合気道・武術における「立つ」と日常の立つ|棒立ちとの決定的な違い
日常の一般的な「立つ」とは?棒立ちになりやすい理由
一般的に言われる「立つ」とは、
- 二本足で地面に接している
- 足の裏以外は地面についていない
- 倒れていない
という形状・状態の定義です。
しかしこの状態は、いつも慣れ親しんでいる自分の体使いの癖で立っているのです。
武道的に見るとこの日常生活の立ち方は
- 無意識に力んでいる
- 重心が偏っている
- 体が固まり、反応が遅れる
- その場に「居ついて」いる
つまり棒立ちです。
本人は立っているつもりでも、実際には「いつもの体の癖」「日常動作の延長」に過ぎません。

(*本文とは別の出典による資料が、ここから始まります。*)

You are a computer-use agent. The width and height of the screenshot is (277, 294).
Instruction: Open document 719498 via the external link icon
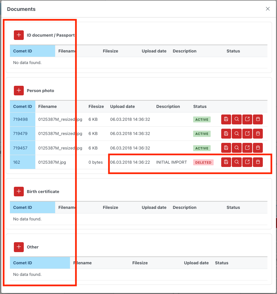coord(247,119)

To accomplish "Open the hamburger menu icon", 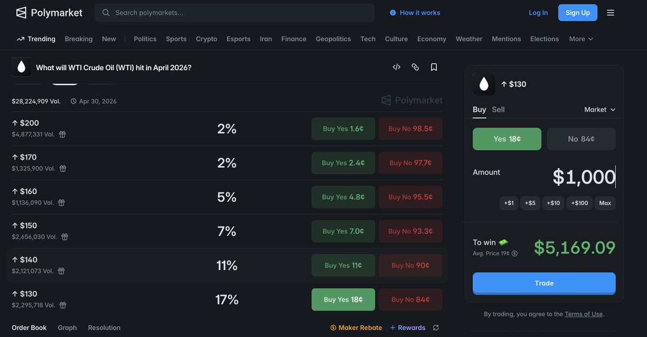I will click(610, 12).
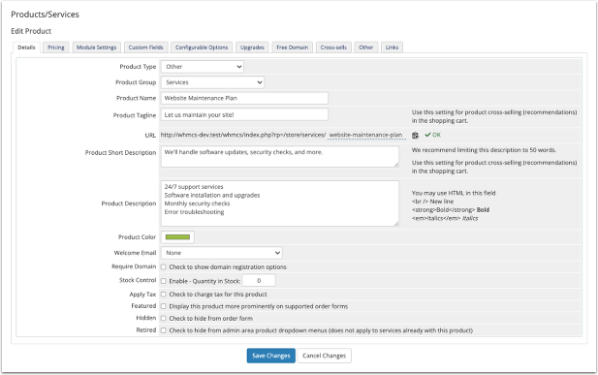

合気道・武術で言う正しい「立つ」とは?居つきのない状態の重要性
武道で言う「立つ」は、姿勢の形ではなく、状態の話です。
具体的には、
- 居つきがない
- 浮きがかかった状態
- 重心が一か所に固定されていない
- 次の動きに起こりがない
この状態で「立っている」ことを指します。
重要なのは、立つこと=止まることではないという点です。
武道的な立ちは、
- 動くために立っている
- 崩れないために立っている
- しかし、固定されていない
という矛盾を同時に成立させた状態です。
「浮きがかかる」「居つかない」とは?合気道で崩されにくくなる仕組み
「浮き」というと誤解されやすいですが、ジャンプしているとか、力が抜けすぎているという意味ではありません。
- 重心がどこかに偏っていない
- その場に貼り付いていない
この状態になると、
- 相手に崩されにくくなる
- 技の威力が上がる
- こちらが動いた瞬間、相手が反応できない
- 怒りが消える。起きない
という現象が起きます。
逆に言えば、居ついた状態=技をかけられる状態です。
なぜ合気道や武道の上達では「まず正しく立てないと動けない」のか?
ここが一番大事なところです。
多くの人は、
- 動きから入ろうとする
- 技から練習しようとする
しかし、
- 立てていない
- 居ついた状態のまま
- 棒立ちの延長で動こうとする
この状態では、動けば動くほど崩れます。
武道的には、
立てない者は、正しく動けない
というのは当たり前の話です。
正しく立てている
次の動きに移れる状態がある
その上で初めて「動き」が成立する
だから、
立つ → 動く
この順番が絶対に崩れません。
棒立ちと武道的な立ちの決定的違い|崩された瞬間の差が出る理由
棒立ちは、
- 安定している「つもり」
- 実際には不安定
- 力みを自覚していない
- 崩されたときに弱い
武道的な立ちは、
- 不安定に見えて安定している
- 力みが最小限
- 崩されにくい
- 動いた瞬間に強い
見た目では分かりにくいですが、崩された瞬間に、決定的な差が出ます。
まとめ:武術・合気道上達の基盤は「居つかず浮きを保った立つ」こと
武道における「立つ」とは、止まることではなく、居つかず、浮きを保ち、次に動ける状態を作ること。
その状態で立てて、初めて「動く」が成立するということです。
つまり立つことが出来ないと歩くことや、技を掛けるために動くことはさらに難しいので、まずは立てるようになりましょうという話。